At the same time, the quality of generated phonetic / pronunciation skills is evaluated only by compliance with English phonological norms. Thus, the level of students' phonetic / pronunciation skills is assessed outside the context of professional pedagogical communication.

This approach to teaching students pronunciation, according to Buzhinskij (2006), limits “the content of pronunciation concept and boils it down to linguistics, which negatively affects formation and development of FLT professional speech” (p. 94). The scientist highlights that for a would-be teacher it is not enough to master Standard English phonetics; they should “demonstrate” in speech certain language phenomena in the context of specific methodological problems [ibid]. This implies a special level of speech skills formation not only in terms of performance correctness and expressiveness, but also in terms of ability to adapt pronunciation to speech situation at the lesson to achieve pedagogical influence goals. Thus, pronunciation is regarded as “an integral component of communication, rather than an isolated drill and practice sub-skill” (Hismanoglu & Hismanoglu, 2010, p. 984). It is an open secret that semantic perception of information depends on speech pace while intonation helps to highlight logical and emotional significance of a statement. There are some situations when the intonation and the content of the speech are different. For example, a teacher is speaking about an interesting issue while explaining a new topic but his/her voice sounds dull or too quiet. The topic is fascinating but the students cannot get the main idea. It causes a lot of problems later. The other situation is connected with the process of assessing a student. The teacher wants to express sympathy for a student who has got a bad result but a student perceives the speech with hostility and thinks that the teacher is aggressive because of the wrong intonation. The connection between FL pronunciation culture and the effectiveness of the process of learning is obvious. The brighter teacher’s emotional responsiveness, the richer their speech with melodic expressiveness since speech is numb if it is deprived of due melodic accents.

Problem Statement

The abovementioned prompts to reconsider purpose and content of teaching pronunciation in FLT framework. The essence of the revision corresponds to the fact that would-be English teacher's speech should not only be phonetically correct, but also professionally labeled. Mirzoeva (2010) underlines the need for pronunciation culture formation and development as a component of would-be English teacher's professional competence.

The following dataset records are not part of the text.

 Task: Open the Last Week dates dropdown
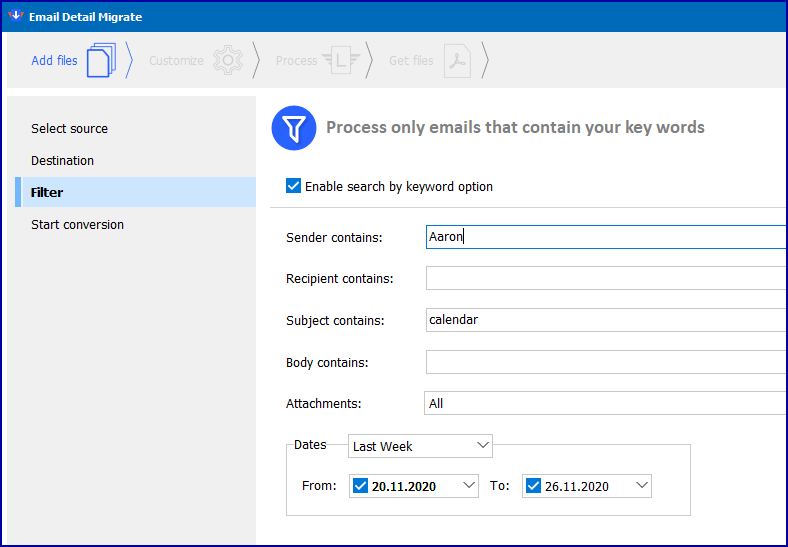(x=420, y=446)
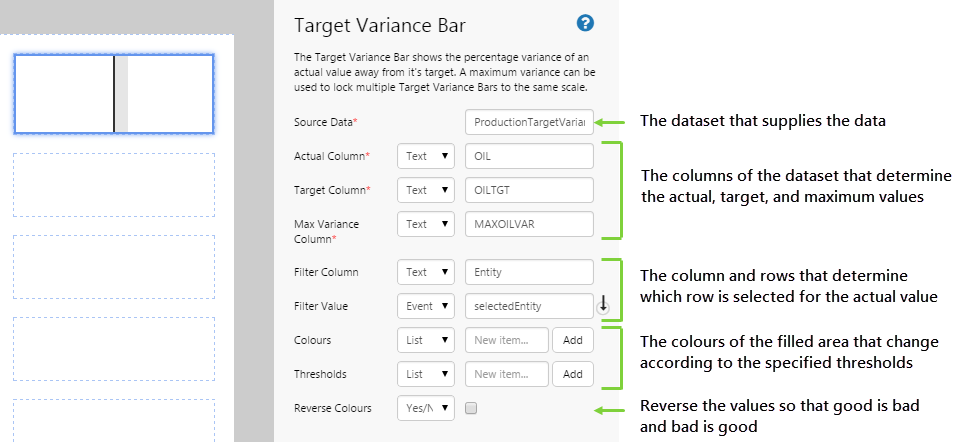Select the Target Variance Bar widget on canvas

[x=113, y=94]
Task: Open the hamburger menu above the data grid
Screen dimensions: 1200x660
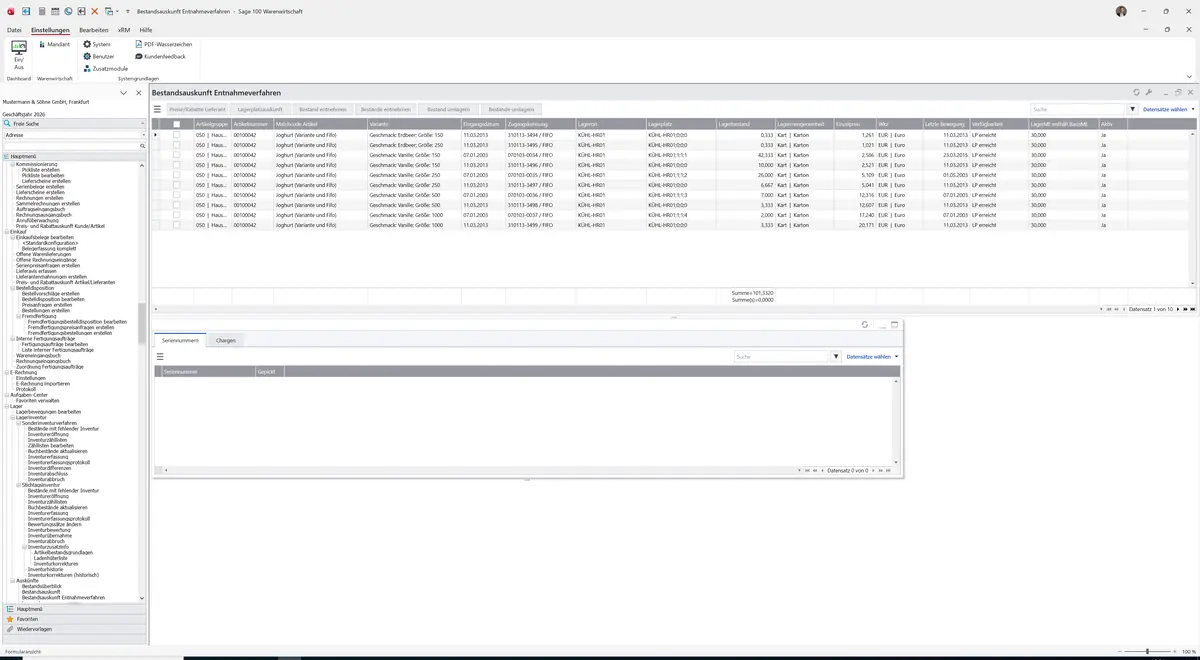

The scientist points out that the most important condition for pronunciation culture formation is situational conditioning of the learning process.

Highlighting shortcomings of the traditional approach to teaching pronunciation in University students in relation to their professional (didactic) speech formation, Buzhinskij (2006) discusses the need to revise purpose and content of teaching pronunciation in the framework of a foreign language vocational education. Instead of phonetic / pronunciation skills as a habitual goal of learning, the author puts forward the idea of pronunciation culture that brings teaching pronunciation to a completely different level.

We share Buzhinskij's stand on promoting pronunciation culture as teaching pronunciation goal in the framework of foreign language vocational education, though, we have to clarify that this idea is found in the works of Russian researchers, e.g. in the framework of school education and specificity of pronunciation culture in interpreters (Korzun, 2008). Today the phenomenon of “pronunciation culture” is the subject of study for many researchers. There are attempts to define the whole concept of “pronunciation culture”, that Buzhinskij (2006) describes as "combination of features that determine authenticity, intelligibility, expressiveness, social relevance of speech and methodological effectiveness of managing its parameters" (p. 96).

Mirzoeva (2010) refers to pronunciation culture as speaker's ability to use normative phonetic language means (both sound and rhythmic-intonational) in accordance with speech situation to achieve maximum expressiveness and intelligibility of speech.

Furthemore, specifics of interpreter's pronunciation culture has been studied which is understood as “ability to handle pronunciation norm of the target language, ability to choose phonetic means, which in a specific situation of intercultural communication provides the greatest effect in achieving communicative tasks set by the speaker” (Korzun, 2008, p. 11).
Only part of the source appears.